Wanting to be “bad,” to rebel against the prescribed behaviors society thrusts upon you and relish in your deviation from social norms, is something many people can sympathize with. It is this fantasy that Dorothy Leeds describes in her one-woman show “Good Lessons from Bad Women,” which tells the tale of her reflections on infamous women and the lessons they have imparted to her. The show was performed at Ramapo's Adler Theater on Saturday.
In the play, Reeds revisits her studies of the biblical character Eve, actress and sex symbol Mae West, Chinese empress Wu Zetian, Kathryn Kelley, wife of infamous gangster "Machine Gun Kelly," Elizabeth Freeman, a former slave who sued for her freedom and won and the famed female pirate Anne Bonny.

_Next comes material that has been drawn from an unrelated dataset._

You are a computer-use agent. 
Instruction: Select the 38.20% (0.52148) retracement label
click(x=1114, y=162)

Eve needs little introduction, for our society is permeated with her presence due to the influence of Christianity. Throughout history her alliance with the serpent has served as sacred justification of the inferior status of women compared to men. But here we get an interesting interpretation of this "first sinner." Dorothy Leeds, through her wit and craftiness, presents an adventurous, thoughtful Eve, who stands in sharp contrast to the conservative and restrained Adam. While she wonders about the world outside of the garden, Adam, in contrast, is merely concerned with his garden and complains about his missing rib. This stands in sharp contrast to the values of restraint and comfort often associated with the "fairer sex" even today.

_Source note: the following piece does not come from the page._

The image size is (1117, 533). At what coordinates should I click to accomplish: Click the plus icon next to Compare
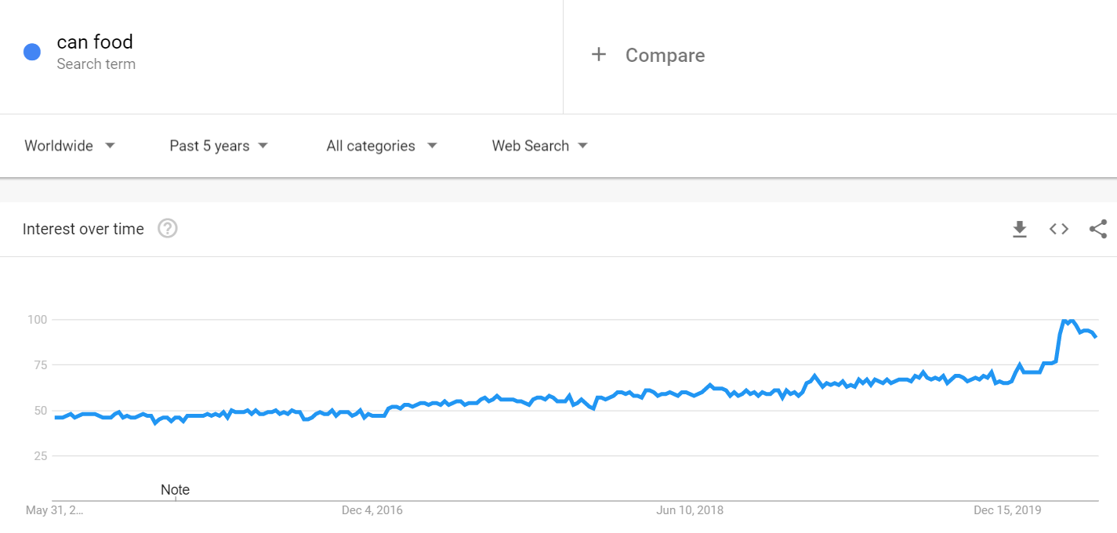click(599, 55)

This trend is continued by Leeds during her impersonation of the first female emperor of China, Wu Zetian. When given the chance to become one of the emperor’s consorts, Wu used her position to gain favor with the current emperor, which allowed her to gain access to documents and writings concerning national affairs and political philosophy.

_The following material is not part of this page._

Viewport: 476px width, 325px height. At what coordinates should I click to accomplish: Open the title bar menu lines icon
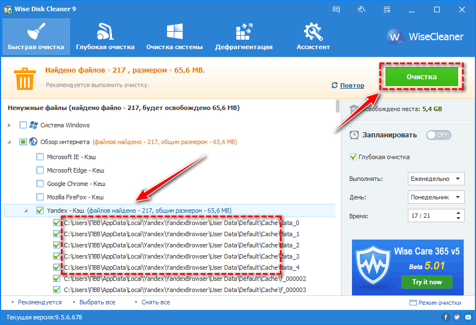tap(385, 9)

Through this study she became an influential advisor to the emperor’s son when it came time for him to rule, and when the opportunity presented itself through the murder of her child, she had the emperor’s wife executed, taking her place and later becoming emperor herself. Wu lead China into prosperity, once again representing a deviation from the stereotypes of femininity by showing incredible intelligence and ambition, standing in contrast to the feminine archetype.
Speaking of which, Anne Bonny, as presented by the play, is a significant departure from "acceptable" behaviors for women in regards to sexuality. While women are expected to be sexually restrained and lacking in physicality, Anne Bonny was quite voluptuous and skilled with a blade. Her sexual misadventures caused her father to disown her and during one of her more famous escapades was able to drive her simple foil through her rival, who wielded a mighty cutlass.
The tales of these historical figures detailed here and in the show all culminate into the play's final message, which is to not concern yourself with the expectations of society or others when shaping your identity. Shape it for the enjoyment of yourself and history will be made.